When you’re ready, tip the beef and any residual juices back into the pan and stir well. Check for seasoning, then bring back up to the simmer then it’s time to bury your face in a large bowl of ragu with cheesy mash, polenta or pasta. With a parsley garnish for fun.
This is what Valentine’s Day should be all about. No overpriced candle lit restaurants for us. Just a bloody great big bowl of Beef Rib Ragu with an obscene amount of cheesy mash. This is what love looks like to me. Although, I obviously wouldn’t say no to a diamond ring, Clyde, if you’re reading this.
Beef Rib Ragu Recipe
Served a generous 6
You will just need a large casserole dish or pan with a lid
2kg beef short ribs, dry with kitchen towel
4 tablespoons Plain Flour
Salt and pepper
3 tablespoons vegetable or olive oil
2 carrots, cut into chunks
2 sticks celery, cut into chunks
1 onion, cut into chunks
3 cloves garlic, crushed
A big sprig rosemary
1 bay leaf
400g tin plum tomatoes or chopped tomatoes
250ml red wine
250ml beef stock
Parsley to garnish and cheesy mash, polenta or pasta to serve
Take a plate and dust your ribs in the flour seasoned well with salt and pepper. Add a tablespoon of oil to a large casserole dish with a lid and heat over a high flame. Add the ribs and cook in two batches, until browed all over. Pop these onto a plate for the moment.

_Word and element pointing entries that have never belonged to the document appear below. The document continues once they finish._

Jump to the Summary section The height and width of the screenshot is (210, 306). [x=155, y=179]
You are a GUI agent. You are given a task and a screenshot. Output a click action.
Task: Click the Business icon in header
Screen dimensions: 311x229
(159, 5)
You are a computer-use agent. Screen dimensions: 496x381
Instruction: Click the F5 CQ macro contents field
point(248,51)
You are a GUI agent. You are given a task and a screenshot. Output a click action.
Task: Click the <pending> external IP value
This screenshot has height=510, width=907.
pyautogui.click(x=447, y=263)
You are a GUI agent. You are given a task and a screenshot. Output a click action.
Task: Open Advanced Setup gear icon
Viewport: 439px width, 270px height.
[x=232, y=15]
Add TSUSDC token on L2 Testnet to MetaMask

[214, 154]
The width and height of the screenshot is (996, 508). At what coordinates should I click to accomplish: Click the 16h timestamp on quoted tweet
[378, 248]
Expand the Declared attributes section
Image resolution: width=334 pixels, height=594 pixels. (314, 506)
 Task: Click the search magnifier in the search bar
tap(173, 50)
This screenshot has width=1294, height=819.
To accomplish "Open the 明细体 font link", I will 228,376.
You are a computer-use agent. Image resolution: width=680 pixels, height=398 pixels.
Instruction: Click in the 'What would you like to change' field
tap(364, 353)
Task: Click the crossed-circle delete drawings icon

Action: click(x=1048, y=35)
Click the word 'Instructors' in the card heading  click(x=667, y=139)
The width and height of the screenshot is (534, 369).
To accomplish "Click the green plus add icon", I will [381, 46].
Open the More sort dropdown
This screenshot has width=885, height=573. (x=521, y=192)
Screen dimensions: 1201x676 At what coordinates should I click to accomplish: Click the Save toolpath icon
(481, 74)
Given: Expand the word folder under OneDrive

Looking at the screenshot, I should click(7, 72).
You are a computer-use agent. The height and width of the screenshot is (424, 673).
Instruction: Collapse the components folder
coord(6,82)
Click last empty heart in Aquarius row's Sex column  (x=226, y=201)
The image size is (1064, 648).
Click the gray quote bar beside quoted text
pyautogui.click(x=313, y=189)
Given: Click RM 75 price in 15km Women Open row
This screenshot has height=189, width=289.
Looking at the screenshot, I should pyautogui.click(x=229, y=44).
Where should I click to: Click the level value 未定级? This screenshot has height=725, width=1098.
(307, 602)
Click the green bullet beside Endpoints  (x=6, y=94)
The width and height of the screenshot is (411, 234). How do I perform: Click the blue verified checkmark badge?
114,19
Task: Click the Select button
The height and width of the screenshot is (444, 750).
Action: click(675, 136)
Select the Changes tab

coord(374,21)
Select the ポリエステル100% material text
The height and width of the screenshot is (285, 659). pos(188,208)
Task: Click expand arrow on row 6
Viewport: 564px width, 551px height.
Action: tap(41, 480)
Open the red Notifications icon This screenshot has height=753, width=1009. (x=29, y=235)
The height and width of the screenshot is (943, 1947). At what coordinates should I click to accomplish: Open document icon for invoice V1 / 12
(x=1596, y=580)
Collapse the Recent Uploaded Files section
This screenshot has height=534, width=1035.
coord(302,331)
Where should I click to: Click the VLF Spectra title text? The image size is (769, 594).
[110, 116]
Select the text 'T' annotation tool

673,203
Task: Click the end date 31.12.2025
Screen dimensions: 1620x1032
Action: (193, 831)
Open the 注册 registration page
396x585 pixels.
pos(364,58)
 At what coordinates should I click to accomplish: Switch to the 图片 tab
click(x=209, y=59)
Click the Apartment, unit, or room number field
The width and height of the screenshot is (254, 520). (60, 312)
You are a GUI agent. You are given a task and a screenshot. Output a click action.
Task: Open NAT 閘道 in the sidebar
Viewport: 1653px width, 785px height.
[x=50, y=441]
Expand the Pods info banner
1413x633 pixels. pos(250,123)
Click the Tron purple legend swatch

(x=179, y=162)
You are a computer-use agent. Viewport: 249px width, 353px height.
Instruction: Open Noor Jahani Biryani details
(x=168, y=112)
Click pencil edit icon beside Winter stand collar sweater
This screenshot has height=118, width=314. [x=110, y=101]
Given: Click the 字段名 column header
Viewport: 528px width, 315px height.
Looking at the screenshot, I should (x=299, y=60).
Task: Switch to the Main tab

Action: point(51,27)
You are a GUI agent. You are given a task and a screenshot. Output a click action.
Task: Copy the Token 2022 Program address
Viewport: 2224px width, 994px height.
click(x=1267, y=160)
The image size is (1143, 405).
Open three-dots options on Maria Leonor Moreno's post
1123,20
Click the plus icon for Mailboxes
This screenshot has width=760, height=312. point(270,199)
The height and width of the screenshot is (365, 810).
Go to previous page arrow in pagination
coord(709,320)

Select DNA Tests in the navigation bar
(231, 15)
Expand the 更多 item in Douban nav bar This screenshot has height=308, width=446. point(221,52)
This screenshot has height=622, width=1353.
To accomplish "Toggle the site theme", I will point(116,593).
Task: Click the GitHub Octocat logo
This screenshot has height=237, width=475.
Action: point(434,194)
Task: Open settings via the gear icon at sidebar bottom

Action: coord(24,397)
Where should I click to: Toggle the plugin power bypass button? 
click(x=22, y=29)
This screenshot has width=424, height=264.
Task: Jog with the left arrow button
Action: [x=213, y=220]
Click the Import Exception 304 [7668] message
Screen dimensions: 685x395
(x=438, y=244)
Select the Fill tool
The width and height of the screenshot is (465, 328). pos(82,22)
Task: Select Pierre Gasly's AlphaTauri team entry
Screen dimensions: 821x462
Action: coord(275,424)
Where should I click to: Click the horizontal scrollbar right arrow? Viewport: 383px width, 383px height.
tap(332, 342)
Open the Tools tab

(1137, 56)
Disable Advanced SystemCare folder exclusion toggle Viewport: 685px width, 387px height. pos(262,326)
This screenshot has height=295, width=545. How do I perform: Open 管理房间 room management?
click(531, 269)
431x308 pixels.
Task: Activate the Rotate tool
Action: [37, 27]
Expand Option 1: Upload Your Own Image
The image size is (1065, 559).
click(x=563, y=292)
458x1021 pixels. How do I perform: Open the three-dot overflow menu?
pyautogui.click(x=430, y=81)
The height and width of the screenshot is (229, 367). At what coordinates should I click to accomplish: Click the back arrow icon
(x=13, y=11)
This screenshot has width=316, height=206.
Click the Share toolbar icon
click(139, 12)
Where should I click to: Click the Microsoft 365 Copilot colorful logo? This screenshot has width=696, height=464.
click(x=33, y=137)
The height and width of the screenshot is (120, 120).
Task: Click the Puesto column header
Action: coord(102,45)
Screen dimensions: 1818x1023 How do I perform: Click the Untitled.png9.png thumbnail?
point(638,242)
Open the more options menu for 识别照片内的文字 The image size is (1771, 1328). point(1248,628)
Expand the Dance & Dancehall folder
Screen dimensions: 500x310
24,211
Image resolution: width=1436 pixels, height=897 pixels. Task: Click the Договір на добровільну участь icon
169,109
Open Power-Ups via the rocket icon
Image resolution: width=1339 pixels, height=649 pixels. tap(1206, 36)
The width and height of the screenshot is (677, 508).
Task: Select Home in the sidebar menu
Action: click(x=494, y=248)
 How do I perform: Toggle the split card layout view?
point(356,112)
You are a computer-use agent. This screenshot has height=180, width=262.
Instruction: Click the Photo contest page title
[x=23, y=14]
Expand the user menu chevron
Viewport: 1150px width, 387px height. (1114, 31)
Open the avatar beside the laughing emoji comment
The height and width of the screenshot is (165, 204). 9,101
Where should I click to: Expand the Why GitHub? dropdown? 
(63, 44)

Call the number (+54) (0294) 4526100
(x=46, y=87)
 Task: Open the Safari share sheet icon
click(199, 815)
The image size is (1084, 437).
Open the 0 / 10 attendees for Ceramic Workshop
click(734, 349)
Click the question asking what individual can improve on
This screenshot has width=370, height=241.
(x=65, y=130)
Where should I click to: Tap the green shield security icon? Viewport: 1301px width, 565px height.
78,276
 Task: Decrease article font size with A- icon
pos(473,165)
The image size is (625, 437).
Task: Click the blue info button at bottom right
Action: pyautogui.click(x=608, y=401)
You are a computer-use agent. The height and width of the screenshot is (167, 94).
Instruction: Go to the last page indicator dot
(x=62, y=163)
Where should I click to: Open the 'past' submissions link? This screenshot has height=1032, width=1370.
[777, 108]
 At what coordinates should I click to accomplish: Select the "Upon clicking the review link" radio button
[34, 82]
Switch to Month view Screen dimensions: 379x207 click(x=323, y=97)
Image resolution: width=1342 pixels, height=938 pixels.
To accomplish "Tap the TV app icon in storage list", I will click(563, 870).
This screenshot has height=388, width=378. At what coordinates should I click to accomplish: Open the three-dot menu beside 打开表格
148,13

Add another tablespoon of oil to your casserole and add the carrots, celery, onion and garlic. Cook for 5 minutes or until starting to soften and take on a little colour. Add the rosemary and bay leaf then add the ribs back into the pan along with any juices on the plate. Tip in the wine, stock and tinned tomatoes. Half fill the tomato tin with water and add this to the pan too. Season, then bring up to the boil then turn down to the lowest heat setting on your hob. Place a crumpled up piece of baking paper over the top of the ribs then put the lid on and simmer for 3 hours.
Once the time is up the meat should be falling off the bones and the vegetables soft. Remove the ribs and bones from the pan and place onto a plate. Take out the bay leaf and rosemary sprig then either push the sauce through a sieve to puree the vegetables or use a hand blender to blitz the sauce in your pan. Stir well,then simmer the sauce to reduce by half, this should take around half an hour.
Remove the bones from the beef, along with any fatty or sinewy bits, then shred with two forks.
Once the sauce is rich and has thickened, check for seasoning, tip the shredded beef back to the pan and simmer until piping hot. Serve immediately with some mash, polenta or pasta, garnished with a little parsley, if you like. Any leftovers will taste amazing over the next couple of days.